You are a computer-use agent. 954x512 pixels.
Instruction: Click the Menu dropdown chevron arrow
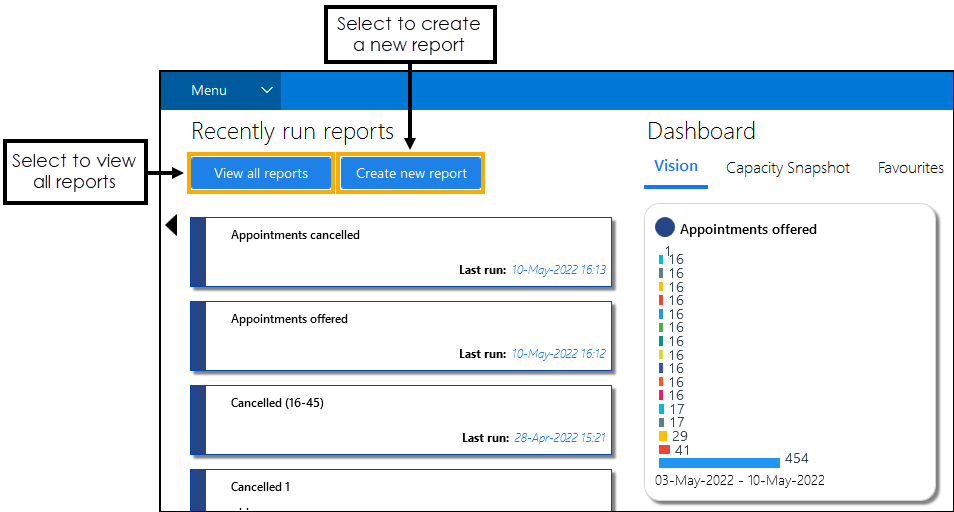click(x=267, y=91)
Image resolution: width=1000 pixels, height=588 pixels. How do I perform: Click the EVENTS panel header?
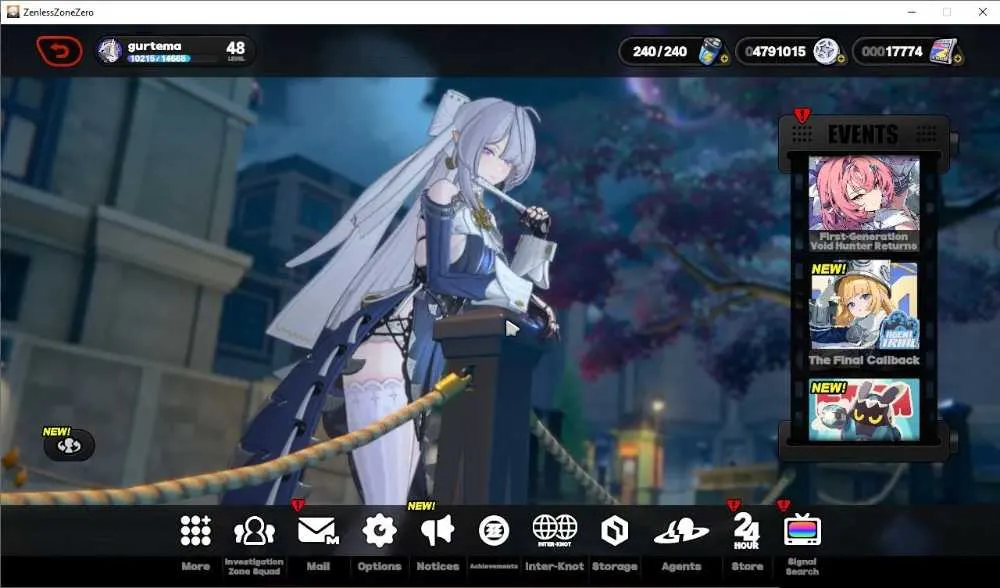click(864, 134)
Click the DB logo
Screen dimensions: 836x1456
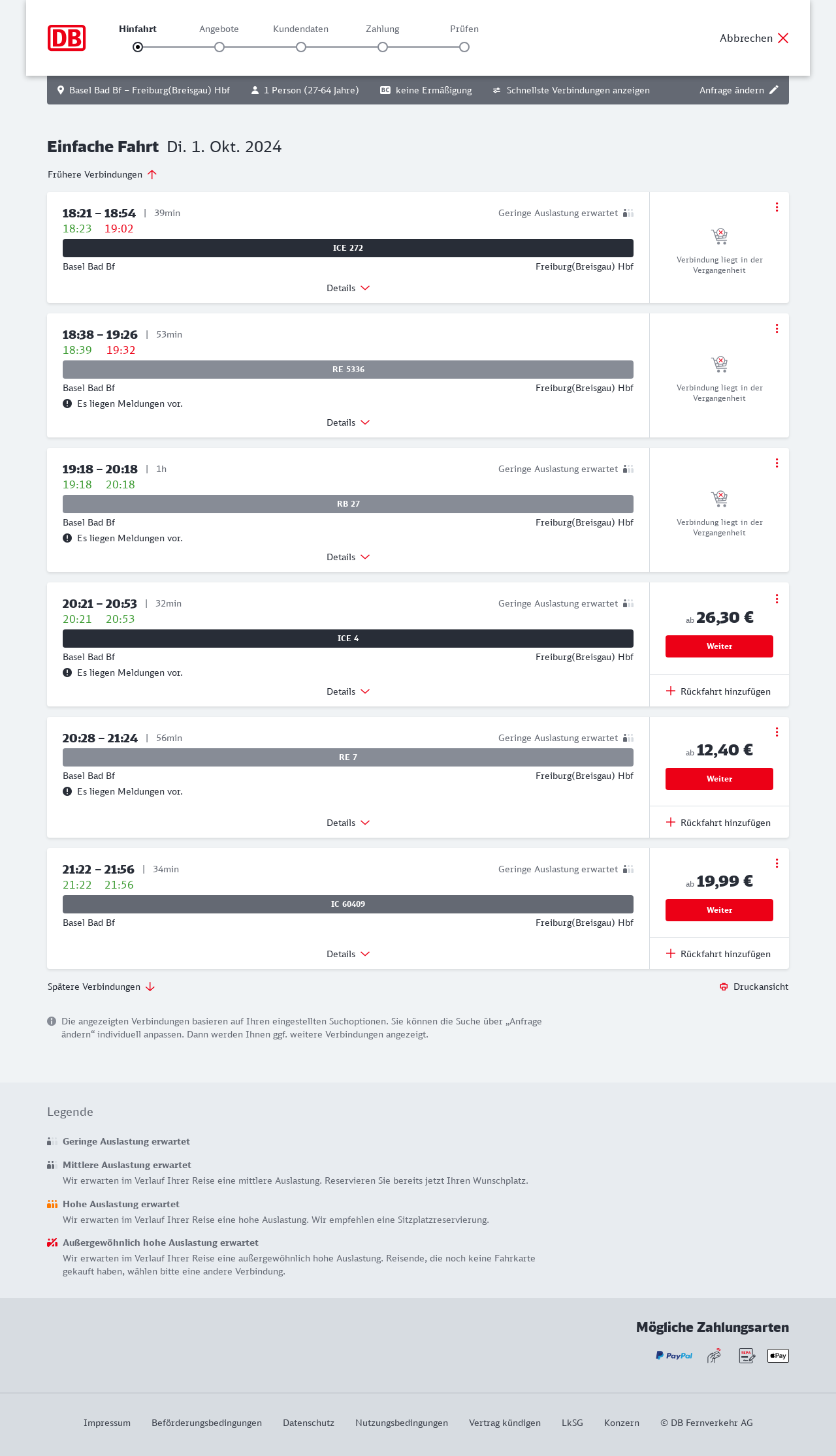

+ + +

Using the records above, reproduce exactly the lines from the line containing "Image resolution: width=1000" through the last line, with both ends kept and no pictures.

■ Problem solution
Image resolution: width=1000 pixels, height=588 pixels. How do I perform: Click the EVENTS panel header?
click(864, 134)
Click the DB logo
Screen dimensions: 836x1456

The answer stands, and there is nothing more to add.